● **Requirement 1**
Translate this sentence from the article on Oregon's wolves into Spanish: "Fish and Wildlife agreed not to kill any wolves without an environmental assessment or environmental impact statement."
● **Requirement 2**
In the article on Oregon's wolves, copy the passage starting at "Lead plaintiff Hells" and ending at "settled in April.".

Groups Fight to Save Oregon Wolves

PORTLAND, Ore. (CN) – Environmental groups sued the U.S. Fish and Wildlife Service to try to stop it from killing two of Oregon’s population of 25 endangered gray wolves. The groups say there are only two breeding pairs of gray wolves in Oregon, and neither of them has bred successfully more than twice.

     Lead plaintiff Hells Canyon Preservation Council claims the government’s plan to kill the wolves violates Oregon’s Wolf Conservation plan, which calls for at least four pairs of wolves to breed for three years in a row before “the natural reproductive potential of the wolf population is not in danger of failure.”
     Plaintiffs include Cascadia Wildlands, the Center for Biological Diversity, and Oregon Wild.
      “The lethal removal of any wolf in Oregon, given how few wolves there are, can significantly impact the recovery of the entire species,” the complaint states.
     The same plaintiffs filed a similar complaint against the U.S. Fish and Wildlife Service in July 2010; it was settled in April.
     Fish and Wildlife agreed not to kill any wolves without an environmental assessment or environmental impact statement.
     Now the environmental groups claim the Fish and Wildlife Services must evaluate the environmental impact of killing the wolves.
     They seek declaratory relief and an injunction.
     They are represented by Daniel Kruse with Cascadia Wildlands and Jennifer R. Schwartz with the Hells Canyon Preservation Council.

● **Extracted records**

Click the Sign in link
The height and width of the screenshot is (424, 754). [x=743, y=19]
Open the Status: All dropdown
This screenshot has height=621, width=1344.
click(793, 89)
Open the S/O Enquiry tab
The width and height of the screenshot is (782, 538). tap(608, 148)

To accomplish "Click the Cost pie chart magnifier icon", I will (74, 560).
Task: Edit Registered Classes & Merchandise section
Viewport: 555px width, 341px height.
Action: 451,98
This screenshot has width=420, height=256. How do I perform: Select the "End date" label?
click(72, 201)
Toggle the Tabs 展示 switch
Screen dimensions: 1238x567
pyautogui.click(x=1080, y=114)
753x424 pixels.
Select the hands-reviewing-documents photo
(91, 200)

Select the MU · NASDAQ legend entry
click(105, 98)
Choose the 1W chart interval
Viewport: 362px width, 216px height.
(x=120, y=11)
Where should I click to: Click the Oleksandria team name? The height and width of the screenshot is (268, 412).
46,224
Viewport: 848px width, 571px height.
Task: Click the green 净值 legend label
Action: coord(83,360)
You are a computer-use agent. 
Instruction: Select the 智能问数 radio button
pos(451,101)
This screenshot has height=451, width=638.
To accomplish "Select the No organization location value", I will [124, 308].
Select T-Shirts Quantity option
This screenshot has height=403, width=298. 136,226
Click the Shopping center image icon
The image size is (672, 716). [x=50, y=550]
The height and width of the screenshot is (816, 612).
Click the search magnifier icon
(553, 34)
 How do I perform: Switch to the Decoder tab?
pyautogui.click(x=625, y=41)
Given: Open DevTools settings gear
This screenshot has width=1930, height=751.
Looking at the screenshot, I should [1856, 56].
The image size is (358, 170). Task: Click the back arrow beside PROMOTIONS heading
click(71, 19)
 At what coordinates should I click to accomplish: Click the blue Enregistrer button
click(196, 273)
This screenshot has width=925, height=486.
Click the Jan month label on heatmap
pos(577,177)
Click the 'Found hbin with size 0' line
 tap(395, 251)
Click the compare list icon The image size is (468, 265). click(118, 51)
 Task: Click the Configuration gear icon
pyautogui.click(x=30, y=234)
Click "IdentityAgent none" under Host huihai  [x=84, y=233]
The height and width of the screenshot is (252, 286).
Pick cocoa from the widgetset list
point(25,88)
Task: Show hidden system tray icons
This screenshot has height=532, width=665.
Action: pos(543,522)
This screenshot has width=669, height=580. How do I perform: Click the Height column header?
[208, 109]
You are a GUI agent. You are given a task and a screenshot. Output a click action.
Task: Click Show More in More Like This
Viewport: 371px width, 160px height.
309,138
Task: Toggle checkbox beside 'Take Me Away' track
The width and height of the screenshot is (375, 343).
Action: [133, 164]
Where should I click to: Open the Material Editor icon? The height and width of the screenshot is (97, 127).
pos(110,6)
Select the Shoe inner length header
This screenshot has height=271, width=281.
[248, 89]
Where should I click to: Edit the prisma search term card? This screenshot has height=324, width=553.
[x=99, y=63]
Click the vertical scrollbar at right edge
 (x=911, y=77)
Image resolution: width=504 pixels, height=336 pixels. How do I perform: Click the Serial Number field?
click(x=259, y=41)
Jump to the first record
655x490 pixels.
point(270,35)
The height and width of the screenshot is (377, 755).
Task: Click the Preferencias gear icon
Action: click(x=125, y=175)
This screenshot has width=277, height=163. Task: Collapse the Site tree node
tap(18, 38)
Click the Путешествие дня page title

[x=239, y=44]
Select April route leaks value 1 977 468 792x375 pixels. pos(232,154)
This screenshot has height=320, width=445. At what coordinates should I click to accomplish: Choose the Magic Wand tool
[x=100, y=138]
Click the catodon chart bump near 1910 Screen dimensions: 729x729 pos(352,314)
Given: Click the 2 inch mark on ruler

● **Exercise result 1**
Fish and Wildlife acordó no matar ningún lobo sin una evaluación ambiental o una declaración de impacto ambiental.

● **Exercise result 2**
Lead plaintiff Hells Canyon Preservation Council claims the government’s plan to kill the wolves violates Oregon’s Wolf Conservation plan, which calls for at least four pairs of wolves to breed for three years in a row before “the natural reproductive potential of the wolf population is not in danger of failure.”
     Plaintiffs include Cascadia Wildlands, the Center for Biological Diversity, and Oregon Wild.
      “The lethal removal of any wolf in Oregon, given how few wolves there are, can significantly impact the recovery of the entire species,” the complaint states.
     The same plaintiffs filed a similar complaint against the U.S. Fish and Wildlife Service in July 2010; it was settled in April.